Background
Policing, corrections, and other carceral institutions are under scrutiny for driving health harms, while receiving disproportionate resources at the expense of prevention and other services. Amidst renewed interest in structural determinants of health, roles of race and class in shaping government investment priorities are poorly understood.
Methods
Based on the Social Conflict Model, we assessed relationships between city racial/ economic profiles measured by the Index of Concentration at the Extremes (ICE) and budgetary priorities measured by the novel Carceral Resource Index (CRI), contrasting investments in carceral systems with funding for health and social support across the 50 most populous cities in the United States (U.S.). Bivariate correlations, and unadjusted and adjusted polynomial regression models were used to assess the relationship between budgetary investments and population concentration at extremes in terms of income, racial/ethnic composition, and education, controlling for other demographic characteristics.
Results
In our sample, median CRI was -0.59 (IQR -0.64, -0.45), with only seven cities exhibiting positive CRI values. This indicates that most large U.S. cities spend more on carceral systems than on health and supportive services, combined. Adjusted polynomial models showed a convex relationship between the CRI and ICE-Education, and ICE-Race(White vs.
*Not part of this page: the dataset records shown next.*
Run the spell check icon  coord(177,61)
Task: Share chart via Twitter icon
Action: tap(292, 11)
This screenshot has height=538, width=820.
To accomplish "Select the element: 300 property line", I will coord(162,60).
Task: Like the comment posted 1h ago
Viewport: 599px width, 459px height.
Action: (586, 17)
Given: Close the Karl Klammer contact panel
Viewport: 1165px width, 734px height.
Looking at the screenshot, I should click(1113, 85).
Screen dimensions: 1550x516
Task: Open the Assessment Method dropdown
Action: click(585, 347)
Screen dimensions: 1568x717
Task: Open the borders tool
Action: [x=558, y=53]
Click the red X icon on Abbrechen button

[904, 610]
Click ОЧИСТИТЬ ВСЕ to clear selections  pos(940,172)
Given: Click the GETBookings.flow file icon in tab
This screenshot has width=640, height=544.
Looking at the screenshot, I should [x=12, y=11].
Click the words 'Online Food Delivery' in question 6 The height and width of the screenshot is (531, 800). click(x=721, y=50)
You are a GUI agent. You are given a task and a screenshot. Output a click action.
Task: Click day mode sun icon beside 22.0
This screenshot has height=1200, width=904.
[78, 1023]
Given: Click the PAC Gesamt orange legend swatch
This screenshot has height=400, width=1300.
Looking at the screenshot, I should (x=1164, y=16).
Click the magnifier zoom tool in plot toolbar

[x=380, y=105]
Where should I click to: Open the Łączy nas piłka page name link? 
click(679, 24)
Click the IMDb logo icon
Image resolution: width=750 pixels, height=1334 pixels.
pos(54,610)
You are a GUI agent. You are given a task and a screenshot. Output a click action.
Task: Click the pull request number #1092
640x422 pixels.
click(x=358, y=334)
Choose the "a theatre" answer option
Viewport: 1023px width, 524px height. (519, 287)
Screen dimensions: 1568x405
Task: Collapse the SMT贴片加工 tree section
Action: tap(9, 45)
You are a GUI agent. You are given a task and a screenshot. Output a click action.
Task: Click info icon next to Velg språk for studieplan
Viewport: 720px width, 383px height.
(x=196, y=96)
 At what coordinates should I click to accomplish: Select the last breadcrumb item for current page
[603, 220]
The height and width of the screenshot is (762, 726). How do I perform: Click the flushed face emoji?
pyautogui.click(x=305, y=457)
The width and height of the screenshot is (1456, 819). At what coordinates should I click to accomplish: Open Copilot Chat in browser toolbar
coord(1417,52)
Black)+Income, with quadratic terms that were positive and significant at p<0.05. After controlling for age, the strongest prioritization of carceral systems was observed in cities where the proportion of low-income Black residents approached or exceeded that of high-income white residents.
Conclusions
Municipal prioritization of carceral investments over health and social support is pervasive in the U.S and exacerbated by racial and economic disparities. The CRI offers new opportunities to understand the role of government investments as a structural determinant of health and safety. Longitudinal research is warranted to examine the relationship between budget priorities, structural racism, and health outcomes.